A Chest Full of Moments

Pregnancy after loss

For the past seven months, I have been meaning to write about what it is like to be pregnant after neonatal loss, yet every time I have tried, I have come up blank. Perhaps I am not really processing what is happening to me, since there doesn’t seem to be a cohesive way of making sense of this journey I am on. I suppose it is impossible to fully process and understand events when you don’t have any confidence in where they will lead. In that way, I feel like Mary, treasuring up memories and pondering them in my heart.

So right now, my pregnancy after a loss is like an old chest that I found in an attic that is full of interesting moments that hint at a larger story but don’t fully reveal it.

Some of the moments treasured in the chest are joyful, like seeing the baby’s heartbeat for the first time, choosing a name, making it past the limit of viability and listening to my oldest daughter sing “Yes, Jesus loves me and you!” to the tiny brother she has yet to meet.

Other moments are tinged with sadness, like when strangers see my belly and ask how many other children I have or when someone says how lucky we are to have a girl and a boy. “No,” I think, “We have at least three girls and a boy, the others just aren’t here with us.”

There are also hopeful moments: when I feel brave enough to pick out a coming home onesie, wash the baby’s baptism outfit, or print up pictures for the nursery.
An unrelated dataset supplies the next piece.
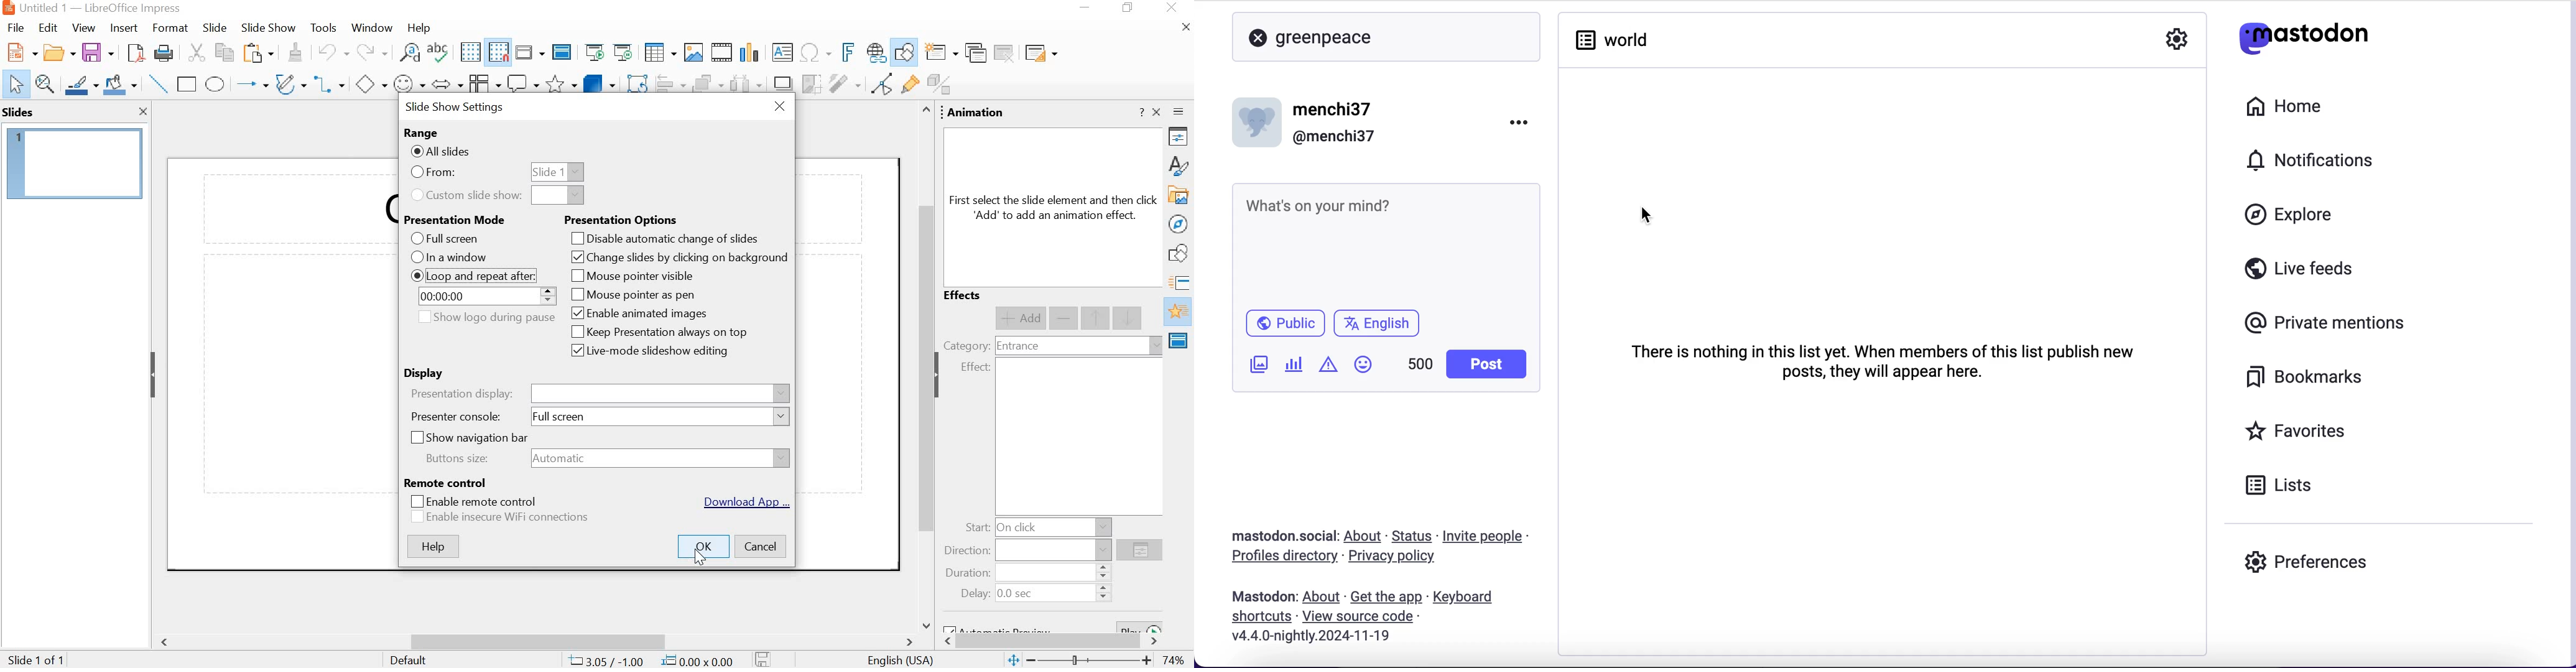 The image size is (2576, 672). What do you see at coordinates (2300, 272) in the screenshot?
I see `live feeds` at bounding box center [2300, 272].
There are those few moments every Sunday morning when I think, we made it another week, we might actually be able to do this! And there is the moment the nurse said, “I really think we are going to get you a full-term baby. You’re almost there we just have to get you over this last hump. And I will be so happy for you.”

Sometimes the moments are frustrating, like when I have to choose between going to the hospital again and risking the potential adverse effects of even routine medical interventions, or staying home and risking missing a problem and not making it to the hospital on time to save the baby. In some of those moments I am frustrated with myself, in others my husband is frustrated with me, and in still others I worry that I will make people frustrated with me. In all of them it is my body and my fear that causes the frustration. Which is probably why so many moments also contain guilt – guilt about letting the doctor talk me into doing something I was afraid might hurt the baby, guilt that the house is a mess while I follow the nurse’s instructions to rest, guilt that I can’t do many of the things I love to do with my daughter.

Most often, though, it seems like there are terrifying moments such as going for an ultrasound before feeling regular movement, seeing the tip of the amniotic fluid swab turn a positive blue, and, after what feels like hundreds of false alarms, being told “Your husband needs to be here this time. Have him come now.” Even the benign things that never would have terrified me before now do because they remind me of how we lost our daughter.

Finally, there are those moments that I am too afraid to live yet. Its not a superstitious fear, its a fear of what it will feel like if I embrace certain moments and the baby dies. Some of these moments that are still waiting to happen include the joy of looking around a finished nursery, the excitement of getting to unwrap the crib mattress and carseat, and drifting off to sleep while I imagine my baby being born and hearing his first cry. They also include moments of really bonding with my baby. For the first time, my husband seems to be closer to out unborn child while my relationship with him is on hold.

Perhaps I will reach a point where I am sure enough that my baby will live that I can make sense of all of these moments. Perhaps I will finally be able to imagine him in the clothes I am washing, envision him playing on the floor with my daughter, anticipate hearing his laughter. I had hoped that by 32 weeks I would be able to do this. However, when a baby is lost around the time of birth, it seems that the darkest, scariest time of future pregnancies is right before the hoped for safe delivery, so I may have to wait a while longer.

For now, I will just keep stumbling along, drinking my daily doses of cranberry juice and kefir in a not evidence-based attempt to ward off infection, and trusting God to bring me through to the end. I would like this trust to be voluntary and strong but it is neither. Instead this pregnancy after loss feels as if I am in complete darkness and the only thing that I can do is to cling to the One who claims He can get me to safety as He drags me through the darkness. Still, I am so grateful that I have Him to cling to.